Boston Red Sox, with Carl Crawford, Building Through Math and Science

Matthew Torino December 9, 2010 0

Sports aren't the topic we're most obviously concerned with on a website that's subheading is Tech News and Reviews but what the Boston Red Sox are doing should at least be mentioned: after signing Carl Crawford to a monstrous 7 year, $142 million deal, they are essentially building a lineup of robots and emotionless beings that are only build to play baseball. It hasn't worked out that well so far, but maybe after adding Crawford, they can put their math based baseball team over the top. 


The Red Sox under Moneyball-based GM Theo Epstein have been building the team through scientific formulas to calculate statistics more accurately through nearly the last decade. Even the most basic stats concern math such as batting average, hits divided by at bats, but newer stats such as on base percentage and on base + slugging, have introduced newly formed mathematical equations into the antiquated baseball universe. 

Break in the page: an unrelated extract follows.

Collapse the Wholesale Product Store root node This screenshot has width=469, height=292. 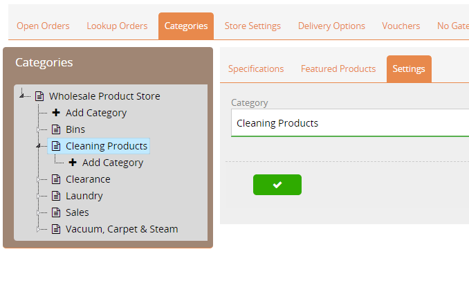[22, 96]
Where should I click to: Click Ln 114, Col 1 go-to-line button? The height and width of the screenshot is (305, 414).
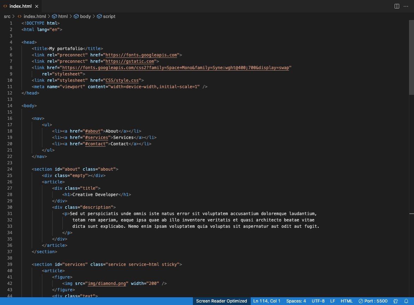click(267, 301)
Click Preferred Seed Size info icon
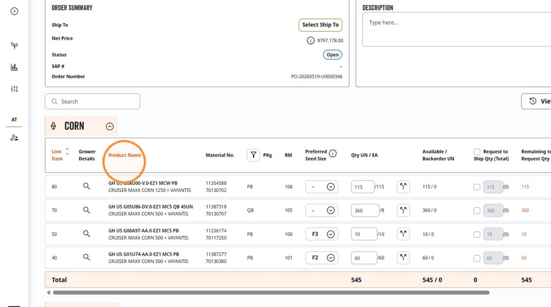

By adding Carl Crawford, arguably the best player on a two time playoff bound and one time American League Champion Tampa Bay Rays team, the Red Sox have added one of the best defensive outfielders in the game according to more mathematical equations like Ultimate Zone Rating and plus/minus stats. Hardly any baseball fans have any idea what these mean but Crawford ranks among the top outfielders in these stats that take away human error and bias while only taking into account what is actually on the field. Great catches that stand out in the human mind are removed and every single play, no matter how pedestrian is factored in. Maybe Crawford doesn't make as many great catches because he gets great jumps on balls and doesn't have to dive. Who knows? But through stats and scientific formulas like these, biases can be factored out. 

Crawford set career highs in his home run (19) and RBI (90) stats last year and the Red Sox have determined that his stats in the other formulas that they've determined equate to wins such as slugging, on base percentage and UZR all will help them gain a few more wins in the standings just by adding one player. Crawford set his own personal career high in Wins Above Replacement last year according to Fangraphs at 6.9 which means he equates to almost 7 more wins than the perfectly average player at his position. The Red Sox, by using their formulas, not all of which are available to the public, are trying to add players that will have high WARs so the team will gain more wins. They may not seem to give the team any value, like J.D. Drew, but actually can add a few. 

So far, the Red Sox have won 2 World Series titles under the Epstein/Lucchino regime but only now have they got a team barren of idiots and full of the on base automatons that they've craved. Gone are Johnny Damon and Kevin Millar and in are Adrian Gonzalez and J.D. Drew. They're an emotionless team that hasn't done anything over the last few years and even had the bright idea of adding Mike Cameron, who anyone with eyes could see couldn't hit. They thought his fielding stats would make up for it but they didn't. They had the same failure with gems like Marco Scutaro. 

The 2009 New York Yankees ended their automaton regime by bringing in lively players like Nick Swisher, CC Sabathia and Franciso Cervelli and they went on to have their best season in nearly a decade and win the title. They still factored in math and scientific formulas but took emotion into account as well. The Red Sox are just adding highly priced players who on paper and in formulas should blend together very well. I don't want to sound like Joe Morgan here, but emotion and clutch ability should factor in a little bit and the Red Sox aren't doing that. The Yankees are making a run at the most clutch playoff pitcher this side of Josh Beckett in Cliff Lee because they must believe in it a little bit. Maybe the Red Sox are smarter than all of us. After all they did almost hire Billy Beane a few years ago.

Maybe they're just overlooking the human element. Or maybe I'm really Joe Morgan and telling kids to get off my lawn. Maybe neither science nor emotion is superior. Baseball will be a microcosm of this maybe. Or maybe not. I guess we'll find out in 2011.